Data items
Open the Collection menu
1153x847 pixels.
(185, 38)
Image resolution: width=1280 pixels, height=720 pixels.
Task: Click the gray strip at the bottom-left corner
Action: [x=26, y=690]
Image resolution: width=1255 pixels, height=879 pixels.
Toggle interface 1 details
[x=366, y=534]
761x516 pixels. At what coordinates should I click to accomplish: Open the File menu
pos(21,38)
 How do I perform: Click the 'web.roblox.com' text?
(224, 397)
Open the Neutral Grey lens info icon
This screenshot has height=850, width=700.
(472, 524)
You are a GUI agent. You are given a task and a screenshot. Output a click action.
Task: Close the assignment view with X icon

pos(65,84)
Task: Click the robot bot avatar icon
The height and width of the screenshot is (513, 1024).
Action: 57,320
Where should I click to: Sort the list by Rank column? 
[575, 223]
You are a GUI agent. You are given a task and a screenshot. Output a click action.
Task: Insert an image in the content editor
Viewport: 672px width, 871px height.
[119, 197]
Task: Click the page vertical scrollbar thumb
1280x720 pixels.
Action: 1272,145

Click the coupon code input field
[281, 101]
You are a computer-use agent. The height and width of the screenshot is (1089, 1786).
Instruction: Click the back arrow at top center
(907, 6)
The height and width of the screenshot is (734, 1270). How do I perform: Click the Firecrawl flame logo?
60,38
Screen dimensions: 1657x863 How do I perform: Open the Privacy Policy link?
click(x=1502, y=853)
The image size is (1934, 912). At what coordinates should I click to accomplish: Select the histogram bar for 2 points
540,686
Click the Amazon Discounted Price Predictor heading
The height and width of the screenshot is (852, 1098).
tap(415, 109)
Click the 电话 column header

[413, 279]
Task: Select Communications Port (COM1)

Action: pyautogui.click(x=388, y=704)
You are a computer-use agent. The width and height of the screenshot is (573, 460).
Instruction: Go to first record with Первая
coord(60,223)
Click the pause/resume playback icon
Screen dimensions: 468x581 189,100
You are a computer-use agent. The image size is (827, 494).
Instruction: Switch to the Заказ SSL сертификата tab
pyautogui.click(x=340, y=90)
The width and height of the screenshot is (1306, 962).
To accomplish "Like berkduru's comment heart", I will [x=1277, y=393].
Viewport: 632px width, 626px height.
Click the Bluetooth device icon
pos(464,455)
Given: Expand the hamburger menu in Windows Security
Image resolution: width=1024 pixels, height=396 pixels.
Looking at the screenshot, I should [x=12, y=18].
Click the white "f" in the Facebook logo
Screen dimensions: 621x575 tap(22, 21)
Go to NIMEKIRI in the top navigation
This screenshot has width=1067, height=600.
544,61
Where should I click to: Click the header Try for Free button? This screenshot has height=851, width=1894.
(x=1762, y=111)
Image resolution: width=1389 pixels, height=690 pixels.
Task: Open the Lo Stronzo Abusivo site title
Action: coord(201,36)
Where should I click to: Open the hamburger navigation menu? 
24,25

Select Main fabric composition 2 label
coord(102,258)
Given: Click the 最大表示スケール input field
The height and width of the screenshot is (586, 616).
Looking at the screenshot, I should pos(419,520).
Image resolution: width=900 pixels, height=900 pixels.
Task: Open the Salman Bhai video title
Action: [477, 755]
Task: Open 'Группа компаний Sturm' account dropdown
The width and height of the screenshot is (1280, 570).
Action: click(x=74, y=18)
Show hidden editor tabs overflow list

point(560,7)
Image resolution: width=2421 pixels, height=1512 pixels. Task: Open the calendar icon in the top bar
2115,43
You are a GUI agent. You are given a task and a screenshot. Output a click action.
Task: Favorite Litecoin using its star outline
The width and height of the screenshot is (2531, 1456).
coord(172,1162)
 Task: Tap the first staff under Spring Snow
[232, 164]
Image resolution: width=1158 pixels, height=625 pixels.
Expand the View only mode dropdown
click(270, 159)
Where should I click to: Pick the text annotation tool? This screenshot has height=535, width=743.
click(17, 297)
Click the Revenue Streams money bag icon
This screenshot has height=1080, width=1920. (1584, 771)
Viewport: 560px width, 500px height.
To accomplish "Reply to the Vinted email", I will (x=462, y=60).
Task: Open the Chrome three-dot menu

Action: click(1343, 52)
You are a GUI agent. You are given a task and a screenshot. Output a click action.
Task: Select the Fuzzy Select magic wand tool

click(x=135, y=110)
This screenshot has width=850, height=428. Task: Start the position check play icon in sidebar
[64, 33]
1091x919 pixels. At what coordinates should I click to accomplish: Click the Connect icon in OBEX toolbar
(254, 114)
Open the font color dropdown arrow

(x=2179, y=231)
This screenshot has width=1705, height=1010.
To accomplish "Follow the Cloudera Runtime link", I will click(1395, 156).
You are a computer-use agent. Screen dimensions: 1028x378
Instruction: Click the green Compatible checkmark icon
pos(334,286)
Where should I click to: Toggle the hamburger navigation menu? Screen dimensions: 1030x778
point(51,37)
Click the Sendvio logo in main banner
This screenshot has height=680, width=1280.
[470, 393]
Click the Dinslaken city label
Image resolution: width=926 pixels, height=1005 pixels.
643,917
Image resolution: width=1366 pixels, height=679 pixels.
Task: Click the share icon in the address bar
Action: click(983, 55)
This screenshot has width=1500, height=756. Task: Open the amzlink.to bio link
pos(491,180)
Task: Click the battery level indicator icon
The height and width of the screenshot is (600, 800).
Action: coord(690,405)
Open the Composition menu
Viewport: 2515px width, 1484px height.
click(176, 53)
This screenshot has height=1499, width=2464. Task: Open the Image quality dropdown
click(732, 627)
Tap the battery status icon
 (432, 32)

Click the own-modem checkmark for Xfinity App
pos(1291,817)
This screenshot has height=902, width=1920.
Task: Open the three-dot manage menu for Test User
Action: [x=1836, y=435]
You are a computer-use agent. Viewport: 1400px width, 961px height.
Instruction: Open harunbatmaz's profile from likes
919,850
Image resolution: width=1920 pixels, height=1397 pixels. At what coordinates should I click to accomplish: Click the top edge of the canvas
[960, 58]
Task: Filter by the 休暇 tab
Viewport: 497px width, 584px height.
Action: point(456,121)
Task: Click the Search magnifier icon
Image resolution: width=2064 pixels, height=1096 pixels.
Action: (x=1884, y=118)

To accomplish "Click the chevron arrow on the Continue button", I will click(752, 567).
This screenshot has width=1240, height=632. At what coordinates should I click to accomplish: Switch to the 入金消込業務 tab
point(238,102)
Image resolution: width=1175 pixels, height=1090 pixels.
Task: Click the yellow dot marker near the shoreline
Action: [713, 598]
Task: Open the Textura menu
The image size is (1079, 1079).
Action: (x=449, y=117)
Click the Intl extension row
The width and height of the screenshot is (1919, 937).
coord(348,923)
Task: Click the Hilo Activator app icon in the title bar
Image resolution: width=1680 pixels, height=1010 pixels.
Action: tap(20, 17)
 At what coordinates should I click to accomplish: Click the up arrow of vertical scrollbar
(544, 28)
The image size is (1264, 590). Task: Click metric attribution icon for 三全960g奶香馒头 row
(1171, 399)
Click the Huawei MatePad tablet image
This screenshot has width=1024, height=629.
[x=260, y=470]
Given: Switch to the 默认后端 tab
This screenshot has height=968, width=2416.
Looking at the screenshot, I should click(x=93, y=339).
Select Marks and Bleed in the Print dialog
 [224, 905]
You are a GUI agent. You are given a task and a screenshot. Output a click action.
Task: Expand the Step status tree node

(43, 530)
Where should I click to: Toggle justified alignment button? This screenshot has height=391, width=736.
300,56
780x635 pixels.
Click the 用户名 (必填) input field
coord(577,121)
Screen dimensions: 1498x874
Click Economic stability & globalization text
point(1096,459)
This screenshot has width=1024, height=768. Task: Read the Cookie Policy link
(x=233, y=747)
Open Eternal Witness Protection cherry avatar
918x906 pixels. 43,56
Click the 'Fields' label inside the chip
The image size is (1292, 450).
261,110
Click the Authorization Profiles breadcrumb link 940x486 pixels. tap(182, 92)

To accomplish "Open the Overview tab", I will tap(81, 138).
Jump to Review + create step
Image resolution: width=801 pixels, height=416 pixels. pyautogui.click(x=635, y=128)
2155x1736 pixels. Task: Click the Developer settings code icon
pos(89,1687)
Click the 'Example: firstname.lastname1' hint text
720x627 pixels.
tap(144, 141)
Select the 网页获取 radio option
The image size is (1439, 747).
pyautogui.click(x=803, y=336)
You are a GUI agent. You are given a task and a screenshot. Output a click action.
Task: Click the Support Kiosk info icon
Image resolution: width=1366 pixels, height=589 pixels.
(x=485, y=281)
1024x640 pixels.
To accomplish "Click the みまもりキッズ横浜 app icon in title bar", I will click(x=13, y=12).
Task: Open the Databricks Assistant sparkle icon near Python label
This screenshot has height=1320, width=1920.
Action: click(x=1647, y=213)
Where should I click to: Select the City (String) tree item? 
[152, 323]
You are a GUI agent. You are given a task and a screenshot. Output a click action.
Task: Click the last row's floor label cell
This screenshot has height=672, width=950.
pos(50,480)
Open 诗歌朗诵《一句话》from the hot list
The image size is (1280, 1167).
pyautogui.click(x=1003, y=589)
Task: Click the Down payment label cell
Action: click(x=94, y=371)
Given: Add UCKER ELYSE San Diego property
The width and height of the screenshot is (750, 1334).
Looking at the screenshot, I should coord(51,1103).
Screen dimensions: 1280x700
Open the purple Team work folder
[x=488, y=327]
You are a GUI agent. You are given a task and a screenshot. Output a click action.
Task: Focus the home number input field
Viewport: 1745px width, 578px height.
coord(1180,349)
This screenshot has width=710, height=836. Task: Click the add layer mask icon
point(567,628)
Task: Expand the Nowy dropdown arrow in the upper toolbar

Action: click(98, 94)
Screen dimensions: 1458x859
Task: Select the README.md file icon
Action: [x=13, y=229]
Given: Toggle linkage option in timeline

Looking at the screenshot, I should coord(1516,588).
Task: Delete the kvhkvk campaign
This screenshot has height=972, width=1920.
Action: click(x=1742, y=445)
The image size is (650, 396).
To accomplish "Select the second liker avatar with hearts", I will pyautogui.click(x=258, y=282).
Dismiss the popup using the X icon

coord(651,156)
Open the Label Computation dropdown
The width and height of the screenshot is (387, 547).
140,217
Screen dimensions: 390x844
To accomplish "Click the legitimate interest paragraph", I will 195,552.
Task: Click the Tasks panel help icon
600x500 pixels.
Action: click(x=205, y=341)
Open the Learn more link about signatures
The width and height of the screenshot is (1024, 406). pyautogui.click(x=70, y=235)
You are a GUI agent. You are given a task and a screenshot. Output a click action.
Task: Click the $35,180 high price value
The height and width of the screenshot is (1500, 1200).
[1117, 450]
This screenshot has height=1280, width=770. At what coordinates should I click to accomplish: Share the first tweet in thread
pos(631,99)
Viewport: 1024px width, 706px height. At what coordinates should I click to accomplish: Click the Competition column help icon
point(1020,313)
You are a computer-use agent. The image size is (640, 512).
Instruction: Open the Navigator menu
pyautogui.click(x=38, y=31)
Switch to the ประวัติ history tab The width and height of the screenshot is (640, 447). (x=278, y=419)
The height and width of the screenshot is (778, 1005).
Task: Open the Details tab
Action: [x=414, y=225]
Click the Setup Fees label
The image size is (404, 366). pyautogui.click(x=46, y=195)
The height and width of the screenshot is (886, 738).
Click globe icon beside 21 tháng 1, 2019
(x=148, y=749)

● INSTRUCTIONS TO FOLLOW
Repeat the entries above word for word, starting at the line containing "Given: Expand the" and ending at the line containing "click(270, 159)", with both of those lines included.

● THE REPLY
Given: Expand the hamburger menu in Windows Security
Image resolution: width=1024 pixels, height=396 pixels.
Looking at the screenshot, I should [x=12, y=18].
Click the white "f" in the Facebook logo
Screen dimensions: 621x575 tap(22, 21)
Go to NIMEKIRI in the top navigation
This screenshot has width=1067, height=600.
544,61
Where should I click to: Click the header Try for Free button? This screenshot has height=851, width=1894.
(x=1762, y=111)
Image resolution: width=1389 pixels, height=690 pixels.
Task: Open the Lo Stronzo Abusivo site title
Action: coord(201,36)
Where should I click to: Open the hamburger navigation menu? 
24,25

Select Main fabric composition 2 label
coord(102,258)
Given: Click the 最大表示スケール input field
The height and width of the screenshot is (586, 616).
Looking at the screenshot, I should pos(419,520).
Image resolution: width=900 pixels, height=900 pixels.
Task: Open the Salman Bhai video title
Action: [477, 755]
Task: Open 'Группа компаний Sturm' account dropdown
The width and height of the screenshot is (1280, 570).
Action: click(x=74, y=18)
Show hidden editor tabs overflow list

point(560,7)
Image resolution: width=2421 pixels, height=1512 pixels. Task: Open the calendar icon in the top bar
2115,43
You are a GUI agent. You are given a task and a screenshot. Output a click action.
Task: Favorite Litecoin using its star outline
The width and height of the screenshot is (2531, 1456).
coord(172,1162)
 Task: Tap the first staff under Spring Snow
[232, 164]
Image resolution: width=1158 pixels, height=625 pixels.
Expand the View only mode dropdown
click(270, 159)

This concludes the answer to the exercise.